The novelist has to find the balance between historical accuracy and the reader’s comfort level. There are extremes. On one end you might say that accuracy is everything, and damn the reader’s comfort; at the other, you might toss concerns about language accuracy out the window, and operate much in the way of Star Trek, where everybody understands everybody else, regardless of species or background, and nobody ever bothers to explain how that might be. Putting science fiction aside for a moment (although I keep meaning to write about language issues in Farscape, and will sometime) everybody has examples to share from novels and films that really stumble on language accuracy. Even really good writers mess up this way now and then; it’s almost impossible not to. Shakespeare had bells tolling in ancient Rome; Dorothy Dunnett once had her character Lymond proclaimed neurotic (in 17th century Scotland long before Freud was ever born). I read a novel (the title of which I’m blocking out) set in 15th century England where the main character tries to calm down a woman in distress by assuring her that the battle ahead of him is a piece of cake. In a comment to one of my posts about Deadwood, somebody pointed out that they used the word trenchmouth, which was coined in WWI.

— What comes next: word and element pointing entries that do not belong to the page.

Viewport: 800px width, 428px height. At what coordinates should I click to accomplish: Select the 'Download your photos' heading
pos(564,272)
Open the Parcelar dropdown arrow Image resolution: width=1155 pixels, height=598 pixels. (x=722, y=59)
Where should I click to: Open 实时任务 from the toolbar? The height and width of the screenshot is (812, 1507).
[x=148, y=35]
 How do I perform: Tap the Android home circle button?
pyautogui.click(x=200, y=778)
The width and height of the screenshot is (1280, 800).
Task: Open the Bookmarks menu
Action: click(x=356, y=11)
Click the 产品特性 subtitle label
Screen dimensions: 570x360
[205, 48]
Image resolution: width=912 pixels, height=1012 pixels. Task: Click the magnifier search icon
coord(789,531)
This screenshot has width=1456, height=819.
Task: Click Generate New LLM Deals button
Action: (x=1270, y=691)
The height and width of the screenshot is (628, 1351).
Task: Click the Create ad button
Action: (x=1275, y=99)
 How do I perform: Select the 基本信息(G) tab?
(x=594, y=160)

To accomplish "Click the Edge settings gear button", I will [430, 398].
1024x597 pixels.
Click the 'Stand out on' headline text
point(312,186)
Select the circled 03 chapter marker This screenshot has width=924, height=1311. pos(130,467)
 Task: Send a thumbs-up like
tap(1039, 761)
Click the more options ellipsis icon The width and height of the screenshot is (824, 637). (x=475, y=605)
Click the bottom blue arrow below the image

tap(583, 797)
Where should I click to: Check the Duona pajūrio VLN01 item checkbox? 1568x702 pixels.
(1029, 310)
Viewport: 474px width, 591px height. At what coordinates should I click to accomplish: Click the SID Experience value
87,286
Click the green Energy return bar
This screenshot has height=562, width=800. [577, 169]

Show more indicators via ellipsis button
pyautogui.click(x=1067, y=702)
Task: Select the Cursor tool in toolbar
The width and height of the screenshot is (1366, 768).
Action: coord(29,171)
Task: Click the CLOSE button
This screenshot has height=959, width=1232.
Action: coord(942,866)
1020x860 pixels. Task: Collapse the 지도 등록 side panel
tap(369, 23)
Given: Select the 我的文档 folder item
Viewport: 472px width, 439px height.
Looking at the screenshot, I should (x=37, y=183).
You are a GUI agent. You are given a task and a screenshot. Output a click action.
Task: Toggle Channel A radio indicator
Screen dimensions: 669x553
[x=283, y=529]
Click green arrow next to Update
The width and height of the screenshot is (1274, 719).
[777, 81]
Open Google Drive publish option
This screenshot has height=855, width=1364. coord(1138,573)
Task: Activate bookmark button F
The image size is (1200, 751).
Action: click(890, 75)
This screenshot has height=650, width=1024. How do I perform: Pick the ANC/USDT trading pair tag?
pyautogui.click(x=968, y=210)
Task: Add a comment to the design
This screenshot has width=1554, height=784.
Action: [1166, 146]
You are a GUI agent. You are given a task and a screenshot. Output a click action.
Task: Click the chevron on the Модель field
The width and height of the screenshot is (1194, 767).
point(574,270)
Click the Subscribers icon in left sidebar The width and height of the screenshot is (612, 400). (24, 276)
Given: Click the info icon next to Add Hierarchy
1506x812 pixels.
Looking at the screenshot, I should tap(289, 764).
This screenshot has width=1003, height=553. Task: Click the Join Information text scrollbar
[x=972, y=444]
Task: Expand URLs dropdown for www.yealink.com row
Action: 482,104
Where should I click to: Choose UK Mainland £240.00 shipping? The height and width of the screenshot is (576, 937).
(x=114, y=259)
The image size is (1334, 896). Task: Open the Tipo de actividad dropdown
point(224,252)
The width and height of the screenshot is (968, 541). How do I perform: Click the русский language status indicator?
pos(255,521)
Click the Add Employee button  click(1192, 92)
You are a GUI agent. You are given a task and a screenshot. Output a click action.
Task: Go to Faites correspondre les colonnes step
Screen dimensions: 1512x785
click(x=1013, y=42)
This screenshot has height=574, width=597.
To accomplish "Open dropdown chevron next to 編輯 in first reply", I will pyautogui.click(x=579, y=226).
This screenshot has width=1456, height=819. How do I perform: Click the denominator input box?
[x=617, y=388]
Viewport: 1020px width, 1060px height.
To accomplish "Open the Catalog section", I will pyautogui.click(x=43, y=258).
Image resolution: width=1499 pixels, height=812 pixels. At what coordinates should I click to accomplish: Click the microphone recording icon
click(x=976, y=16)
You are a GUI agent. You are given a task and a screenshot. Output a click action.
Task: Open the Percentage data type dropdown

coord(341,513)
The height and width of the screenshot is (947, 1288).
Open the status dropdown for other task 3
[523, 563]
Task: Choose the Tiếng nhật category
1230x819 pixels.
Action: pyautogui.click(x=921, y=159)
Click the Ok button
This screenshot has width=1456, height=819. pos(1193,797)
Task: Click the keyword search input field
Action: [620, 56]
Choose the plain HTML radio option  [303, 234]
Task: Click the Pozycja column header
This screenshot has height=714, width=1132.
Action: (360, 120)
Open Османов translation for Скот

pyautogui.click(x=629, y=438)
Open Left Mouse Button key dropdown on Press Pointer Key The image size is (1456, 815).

The problem with lexical anachronisms is that they potentially destroy the fictive trance you work so hard to establish for your reader. It’s like ice water on the back of your neck on a hot day; you can’t not notice.

So how to avoid this mistake? One thing you can do is check idiomatic words and phrases for their place and time of origin. The Oxford English Dictionary is the usual place to do this, although it has some limitations. First, it’s too expensive for most people to own and even if you did invest, the hard-copy version is always out of date; second, it’s too expensive for most people to access on-line ($29.95 a month or $295 annually) unless you have library priviledges at a college or university that subscribes; third, (and most important) it’s limited to written language usage.

A word exists in the OED’s version of language history only once it has been written down. It should be clear that for most of the history of the English language, usage was not recorded anywhere at all, and so it’s hard to know when or where particular coins were actually used. On the other hand, the versatility and utterly amazing scope of the OED’s on-line search engine makes it useful in so many other ways, its limitations seem less important. You can, for example, search for whole phrases and idiomatic expressions. The next time I’ve got access to the on-line version, I’m going to see if they have the earliest citation recorded for ‘bald as an egg’ and while I’m at it, I’ll look up ‘piece of cake’ to see when it was first used, in writing, to mean ‘without problem or difficulty’ (I’m guessing it evolved from ‘easy as pie’ used in the same way). What I know for sure is, none of my characters, who inhabit the early 19th century, would have any idea what it means to say such a thing, and keep those words out of their mouths.

Of course, the more recent the setting of your story, the harder it becomes to check for origin and usage. I’ve got a steel sieve of a mind when it comes to remembering when certain phrases were in use. I know ‘cool’ was used when I was in high school, went out of vogue for a very long time, and then came back in, but I’d be afraid to put it in the mouth of a character in the year 1989 without checking, first. Slang associated with particular social groups has a very short shelf life, and can trip you up badly. There are dictionaries, of course, but they are out of date even before they are published, for the most part, and the OED can’t keep up with the incredible flexibility and creative power of spoken language.

There’s another, far stickier matter having to do with language anachronisms that I’ll look at (briefly) tomorrow.